O telefone tocou às duas da tarde. Era a voz de um amigo me convidando a passear pela noite, acender risadas e beber alegria, como quando éramos mais jovens e despreocupados. O engraçado é que isso não fazia muito tempo. Coloquei o telefone no gancho e saltei do sofá com alegria, cheia de esperança pela noite fantástica que certamente viria. O problema é que eu não sabia o que vestir.
Fui até o quarto e abri as portas do guarda roupa disposta a arrancar dele algo descente pra que eu pudesse vestir. Meu sorriso animado sumiu quando contemplei a desordem natural dele. Fui puxando peça por peça e o que desagradava ia pro chão.
Quinze minutos e nada... O guarda roupas quase vazio e eu constatando a necessidade de roupas novas. Foi então que puxei do fundo da bagunça uma camisa azul escura. Aquela mesma que eu havia escondido. Meus olhos fecharam e eu a trouxe até o nariz sem pensar, mas logo a abaixei, pois o cheiro que procurava já havia se perdido. Eu a abri na minha frente e foi como se eu pudesse reviver o dia em que eu mesma a arranquei do seu corpo. Foi como sentir novamente a luz que saia dos seus olhos, que me refletia dez vezes mais bonita do que sou, tornar a cair sobre mim.

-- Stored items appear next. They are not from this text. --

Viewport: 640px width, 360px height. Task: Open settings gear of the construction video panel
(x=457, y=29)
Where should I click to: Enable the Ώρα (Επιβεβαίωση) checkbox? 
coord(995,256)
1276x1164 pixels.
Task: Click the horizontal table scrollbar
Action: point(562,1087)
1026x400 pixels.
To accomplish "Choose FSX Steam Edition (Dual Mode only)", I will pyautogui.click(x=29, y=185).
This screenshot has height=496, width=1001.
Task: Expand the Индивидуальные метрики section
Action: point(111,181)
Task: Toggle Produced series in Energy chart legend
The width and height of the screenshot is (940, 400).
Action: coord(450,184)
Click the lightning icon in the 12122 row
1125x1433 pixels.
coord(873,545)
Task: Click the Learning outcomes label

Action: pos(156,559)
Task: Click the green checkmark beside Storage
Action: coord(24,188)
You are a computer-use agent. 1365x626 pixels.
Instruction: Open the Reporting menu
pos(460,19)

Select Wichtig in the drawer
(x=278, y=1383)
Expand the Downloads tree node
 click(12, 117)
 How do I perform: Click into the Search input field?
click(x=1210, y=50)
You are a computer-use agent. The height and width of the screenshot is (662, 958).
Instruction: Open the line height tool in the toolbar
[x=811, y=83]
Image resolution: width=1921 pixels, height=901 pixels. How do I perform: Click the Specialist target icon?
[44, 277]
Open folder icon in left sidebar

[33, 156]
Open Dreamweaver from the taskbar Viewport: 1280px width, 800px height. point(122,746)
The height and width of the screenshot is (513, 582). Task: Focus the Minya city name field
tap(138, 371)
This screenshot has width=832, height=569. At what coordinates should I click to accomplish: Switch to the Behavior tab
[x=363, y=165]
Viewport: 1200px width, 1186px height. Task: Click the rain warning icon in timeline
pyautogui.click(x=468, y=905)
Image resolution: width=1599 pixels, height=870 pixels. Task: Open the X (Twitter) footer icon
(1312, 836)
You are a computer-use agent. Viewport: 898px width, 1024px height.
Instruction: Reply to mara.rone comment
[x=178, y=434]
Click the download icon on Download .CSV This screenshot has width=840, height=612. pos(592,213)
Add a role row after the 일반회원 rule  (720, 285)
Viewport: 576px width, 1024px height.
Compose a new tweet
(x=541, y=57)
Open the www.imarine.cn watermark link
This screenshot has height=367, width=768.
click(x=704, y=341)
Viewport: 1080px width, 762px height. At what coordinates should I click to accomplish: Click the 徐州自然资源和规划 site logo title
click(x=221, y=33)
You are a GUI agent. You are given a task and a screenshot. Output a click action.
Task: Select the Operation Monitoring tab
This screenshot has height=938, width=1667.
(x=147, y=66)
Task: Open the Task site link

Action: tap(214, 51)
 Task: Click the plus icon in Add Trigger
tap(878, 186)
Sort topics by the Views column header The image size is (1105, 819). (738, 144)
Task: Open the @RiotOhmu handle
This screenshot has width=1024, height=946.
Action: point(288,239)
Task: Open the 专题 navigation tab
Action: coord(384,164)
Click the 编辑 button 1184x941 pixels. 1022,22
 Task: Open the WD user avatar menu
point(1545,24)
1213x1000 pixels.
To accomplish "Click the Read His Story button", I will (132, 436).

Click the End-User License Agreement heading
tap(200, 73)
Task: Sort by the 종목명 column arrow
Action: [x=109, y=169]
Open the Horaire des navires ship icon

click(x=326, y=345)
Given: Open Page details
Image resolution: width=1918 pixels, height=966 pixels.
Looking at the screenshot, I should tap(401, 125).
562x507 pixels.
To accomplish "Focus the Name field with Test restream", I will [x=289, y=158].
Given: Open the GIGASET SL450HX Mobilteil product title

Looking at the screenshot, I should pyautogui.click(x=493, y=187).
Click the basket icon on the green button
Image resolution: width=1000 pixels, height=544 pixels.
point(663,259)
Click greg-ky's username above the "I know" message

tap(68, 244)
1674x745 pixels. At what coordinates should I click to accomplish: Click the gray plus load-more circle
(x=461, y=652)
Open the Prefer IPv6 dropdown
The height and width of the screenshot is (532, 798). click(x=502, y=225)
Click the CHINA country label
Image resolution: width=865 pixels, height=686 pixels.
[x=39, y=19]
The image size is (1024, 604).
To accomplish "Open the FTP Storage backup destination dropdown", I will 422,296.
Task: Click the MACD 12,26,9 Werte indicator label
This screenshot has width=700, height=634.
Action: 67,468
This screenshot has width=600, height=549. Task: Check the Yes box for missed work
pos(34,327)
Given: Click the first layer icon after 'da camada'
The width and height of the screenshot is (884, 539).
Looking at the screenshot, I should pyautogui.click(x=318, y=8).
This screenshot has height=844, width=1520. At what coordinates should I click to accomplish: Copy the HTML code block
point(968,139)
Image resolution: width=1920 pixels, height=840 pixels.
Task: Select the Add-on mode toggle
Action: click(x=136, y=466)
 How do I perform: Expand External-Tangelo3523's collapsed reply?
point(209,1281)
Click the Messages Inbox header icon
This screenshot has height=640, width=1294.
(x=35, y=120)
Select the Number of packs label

Eu pude lembrar de cada uma das promessas que hoje só servem pra te desconcertar, mas elas são tudo o que eu ainda sei sobre nós (mesmo que por vezes eu queira duvidar) junto com todas as coisas que não faremos, embora eu ainda esteja atada a você com nós cegos feitos pelos meus desejos insufocáveis, egoístas e cheios de amor.
Eu corri os dedos pelo pano, mas o que eu sentia nas pontas deles era o toque da sua pele e a recordação do calor do seu corpo. Também veio a saudade da calma do seu abraço e das suas mãos correndo pelo meu rosto, desenhando os meus contornos. De olhar no fundo dos seus olhos e ouvir aquele “eu te amo” que vinha como uma onda colorida, quebrava no meu peito e fazia com que sentisse vida neste corpo. E de sentir os ecos de felicidade retumbando dentro de mim enquanto diziam “eu também, eu também... eu também”.
Aos poucos, meus olhos tornaram a recobrar o foco e encarando aquele pedaço de pano, que mais parecia um pedaço seu deixado pra trás. Eu sorri, embolei e tornei a atirar no fundo do guarda roupas. Peguei o primeiro jeans ao alcance, uma camiseta preta e calcei meus all stars inseparáveis. Maquiei o rosto com o cuidado de sempre e dei um jeito nos cachos dos cabelos. Peguei o celular e as chaves, apaguei as luzes e tranquei a porta me perguntando se um dia teria coragem de me livrar daquela camisa de vez.